Weight of Evidence Approach Using a TK Gene Mutation Assay with Human TK6 Cells for Follow-up of Positive Results in Ames Tests: a Collaborative Study by MMS/JEMS

Overview

Journal Genes Environ

Publisher Biomed Central

Specialty Environmental Health

Date 2021 Mar 7

PMID 33676587

Citations 2

Authors

Manabu Yasui

Takayuki Fukuda

Akiko Ukai

Jiro Maniwa

Tadashi Imamura

Tsuneo Hashizume

Haruna Yamamoto

Kaori Shibuya

Kazunori Narumi

Yohei Fujiishi

Emiko Okada

Saori Fujishima

Mika Yamamoto

Naoko Otani

Maki Nakamura

Ryoichi Nishimura

Maya Ueda

Masayuki Mishima

Kaori Matsuzaki

Akira Takeiri

Kenji Tanaka

Yuki Okada

Munehiro Nakagawa

Shuichi Hamada

Akihiko Kajikawa

Hiroshi Honda

Jun Adachi

Kentaro Misaki

Kumiko Ogawa

Masamitsu Honma

Affiliations

Soon will be listed here.

Abstract

Background: Conflicting results between bacterial mutagenicity tests (the Ames test) and mammalian carcinogenicity tests might be due to species differences in metabolism, genome structure, and DNA repair systems. Mutagenicity assays using human cells are thought to be an advantage as follow-up studies for positive results in Ames tests. In this collaborative study, a thymidine kinase gene mutation study (TK6 assay) using human lymphoblastoid TK6 cells, established in OECD TG490, was used to examine 10 chemicals that have conflicting results in mutagenicity studies (a positive Ames test and a negative result in rodent carcinogenicity studies).

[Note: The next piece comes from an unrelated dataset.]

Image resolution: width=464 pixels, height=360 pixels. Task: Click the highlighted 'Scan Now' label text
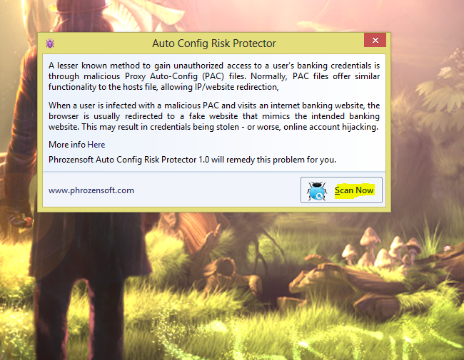[354, 190]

Results: Two of 10 test substances were negative in the overall judgment (20% effective as a follow-up test). Three of these eight positive substances were negative after the short-term treatment and positive after the 24 h treatment, despite identical treatment conditions without S9. A toxicoproteomic analysis of TK6 cells treated with 4-nitroanthranilic acid was thus used to aid the interpretation of the test results. This analysis using differentially expressed proteins after the 24 h treatment indicated that in vitro specific oxidative stress is involved in false positive response in the TK6 assay.

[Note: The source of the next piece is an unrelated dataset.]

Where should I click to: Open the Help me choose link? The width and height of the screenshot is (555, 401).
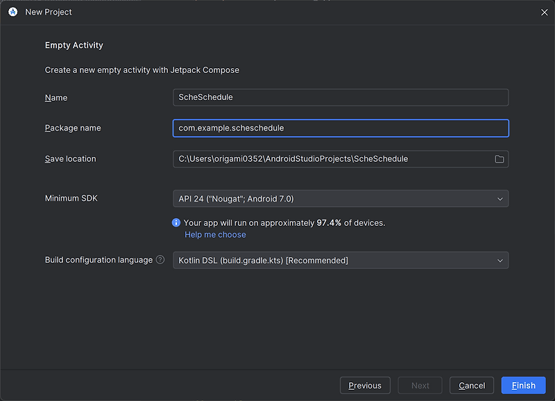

Conclusions: The usefulness of the TK6 assay, by current methods that have not been combined with new technologies such as proteomics, was found to be limited as a follow-up test, although it still may help to reduce some false positive results (20%) in Ames tests. Thus, the combination analysis with toxicoproteomics may be useful for interpreting false positive results raised by 24 h specific reactions in the assay, resulting in the more reduction (> 20%) of false positives in Ames test.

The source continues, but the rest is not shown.